Records for the task.
>>

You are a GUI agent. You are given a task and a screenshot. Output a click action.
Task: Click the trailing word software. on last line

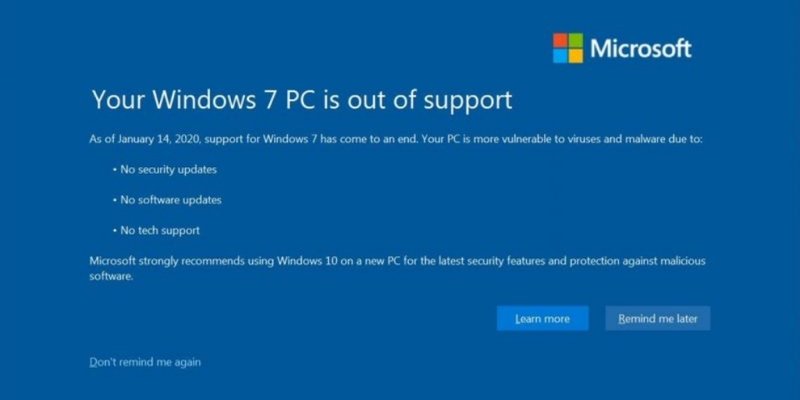(111, 277)
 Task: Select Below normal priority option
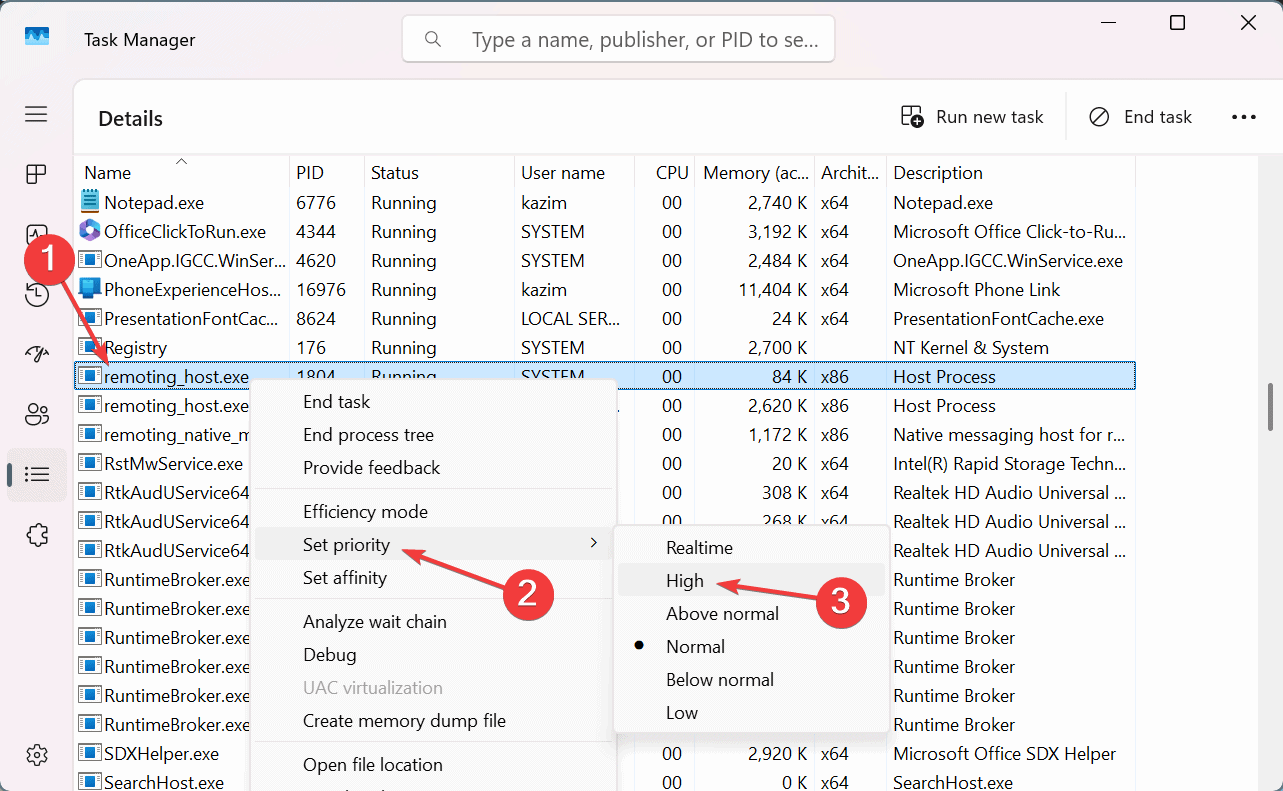[x=720, y=680]
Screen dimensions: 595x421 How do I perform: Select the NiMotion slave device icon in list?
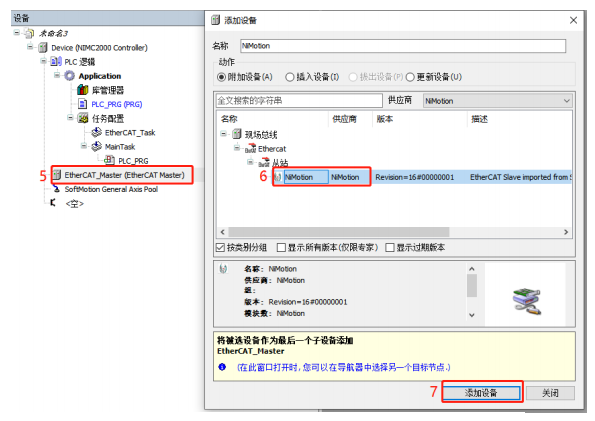278,177
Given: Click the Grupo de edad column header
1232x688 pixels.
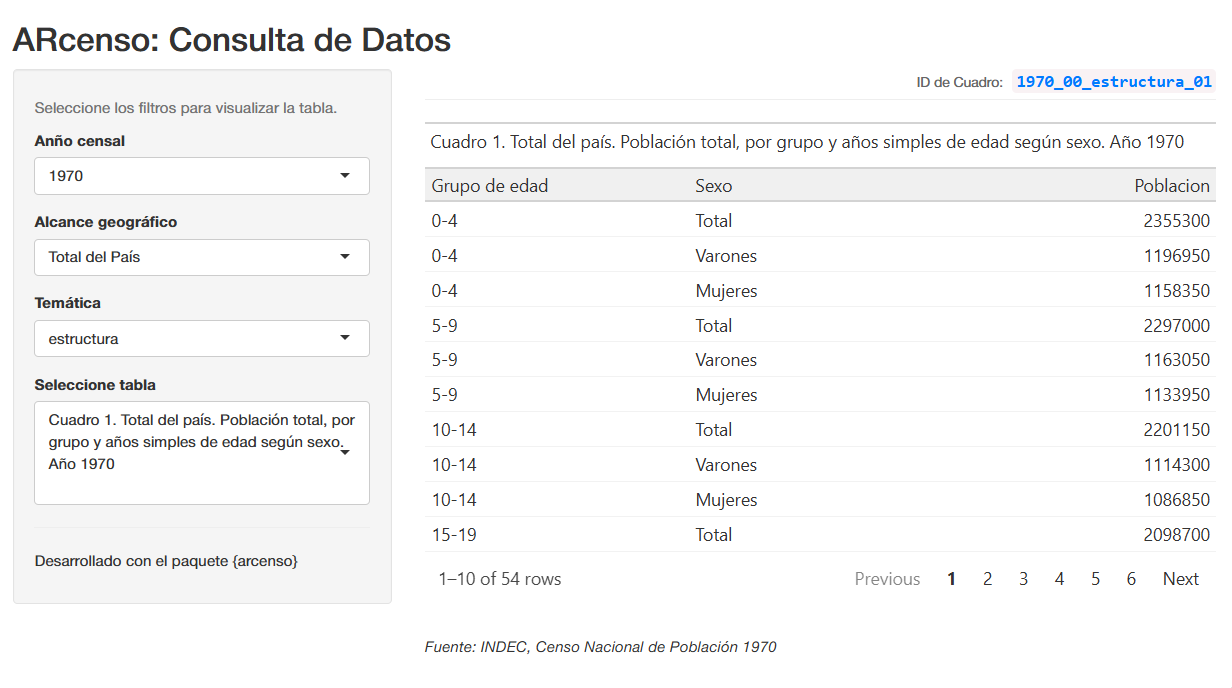Looking at the screenshot, I should [x=489, y=185].
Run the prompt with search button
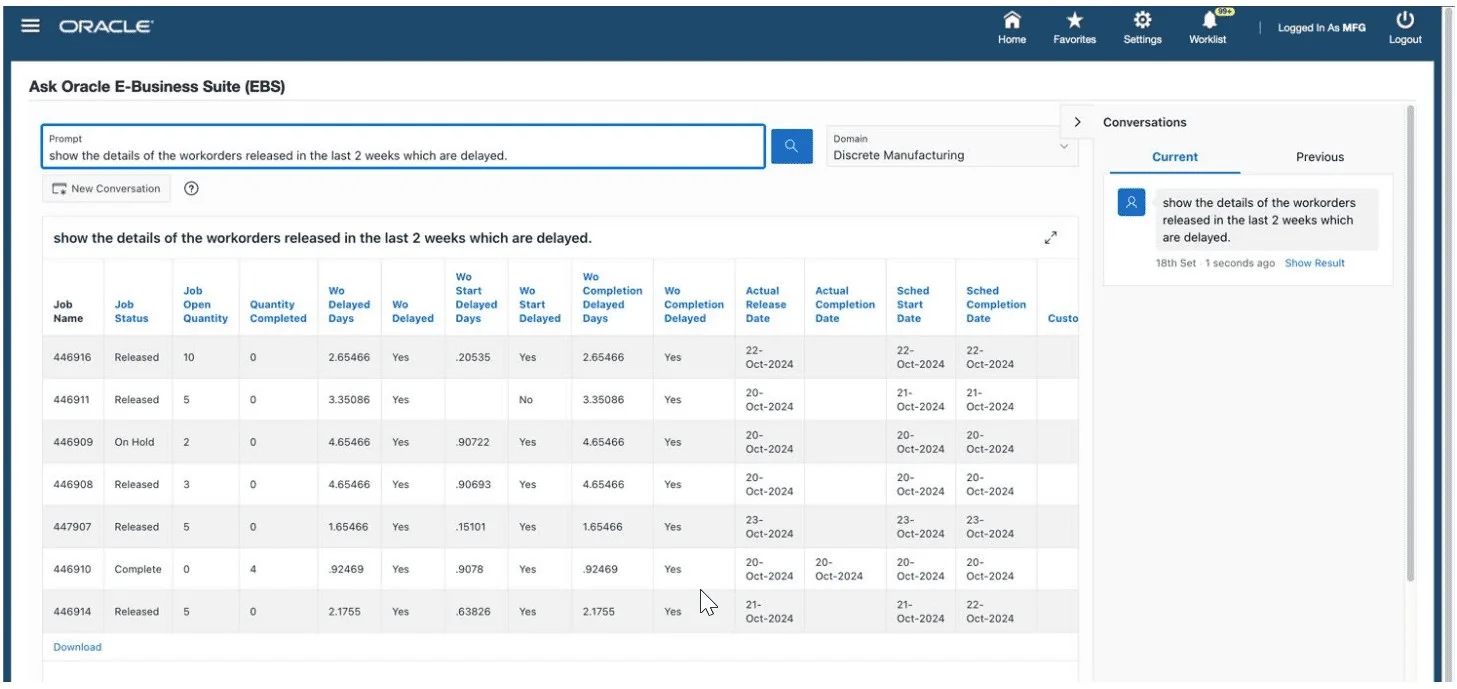Image resolution: width=1457 pixels, height=689 pixels. [x=791, y=146]
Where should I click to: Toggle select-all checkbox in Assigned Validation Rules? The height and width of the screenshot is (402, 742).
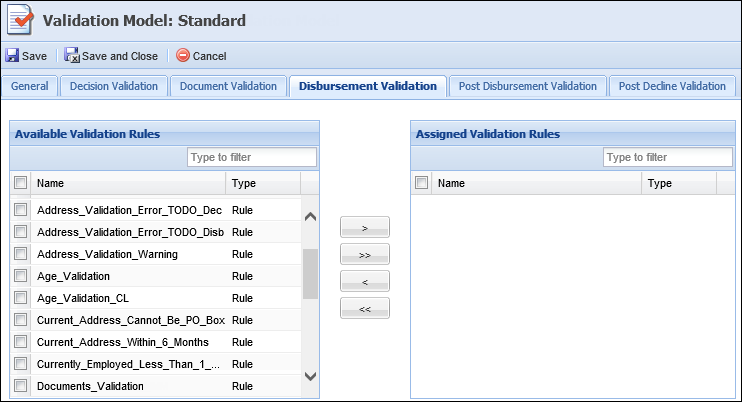coord(421,183)
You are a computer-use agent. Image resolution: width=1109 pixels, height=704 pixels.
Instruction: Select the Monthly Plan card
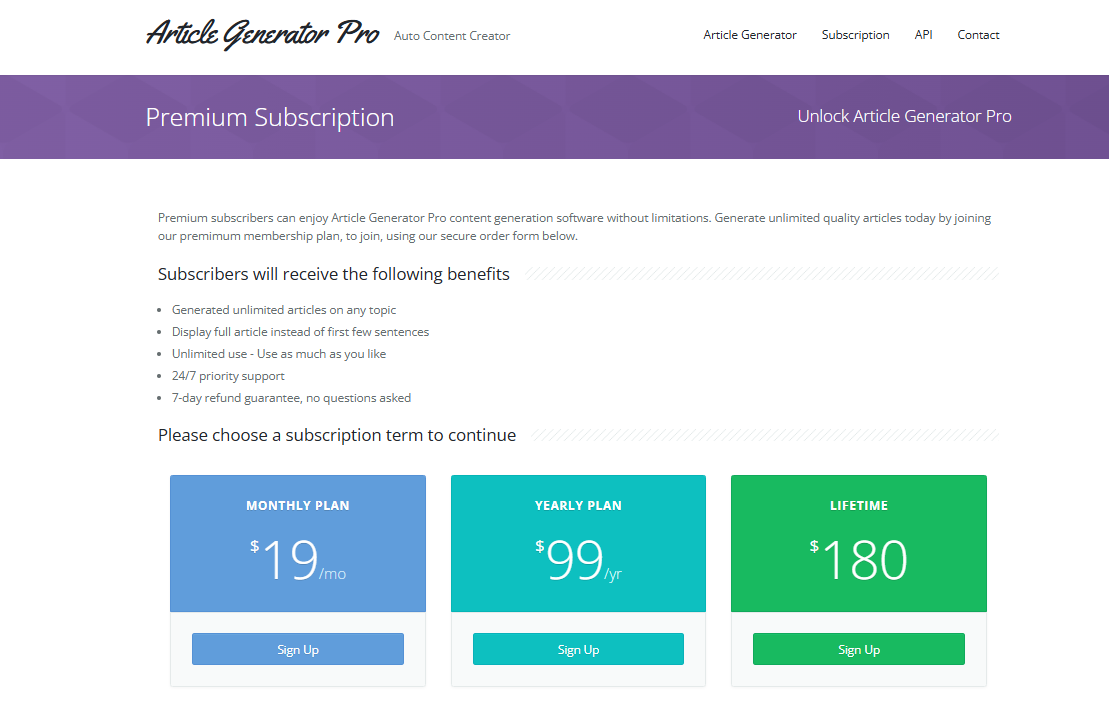pyautogui.click(x=297, y=543)
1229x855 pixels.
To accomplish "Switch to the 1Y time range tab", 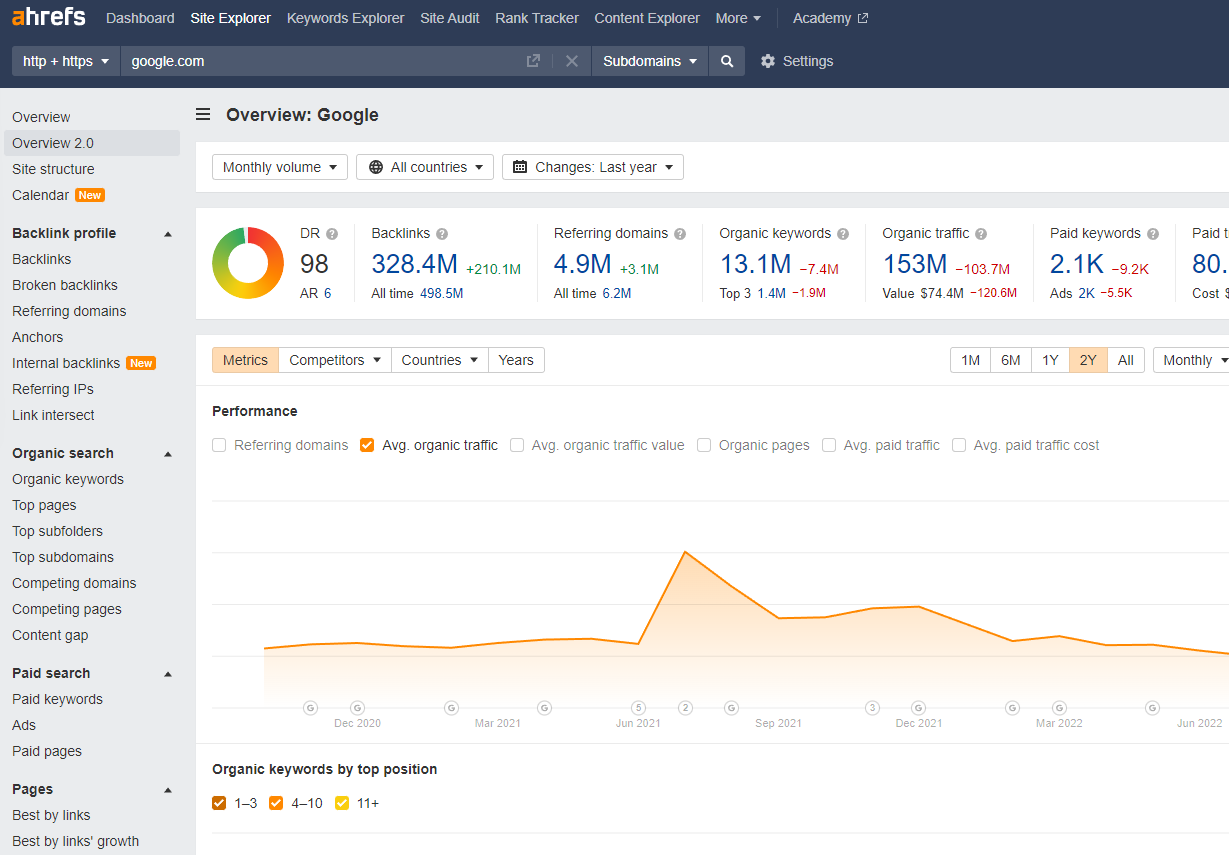I will coord(1049,359).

<<

What this task involves. Put the records, from the first line through the line with "Image resolution: width=1457", into a Markdown table with the columns Row and Line text, one numbered row per line. Skip blank lines and leave the pictures out.

Response to the exercise.
| Row | Line text |
|---|---|
| 1 | You are a GUI agent. You are given a task and a screenshot. Output a click action. |
| 2 | Task: Click the trailing word software. on last line |
| 3 | (111, 277) |
| 4 |  Task: Select Below normal priority option |
| 5 | [x=720, y=680] |
| 6 | Screen dimensions: 595x421 How do I perform: Select the NiMotion slave device icon in list? |
| 7 | 278,177 |
| 8 | Given: Click the Grupo de edad column header |
| 9 | 1232x688 pixels. |
| 10 | Looking at the screenshot, I should [x=489, y=185]. |
| 11 | Run the prompt with search button |
| 12 | Image resolution: width=1457 pixels, height=689 pixels. [x=791, y=146] |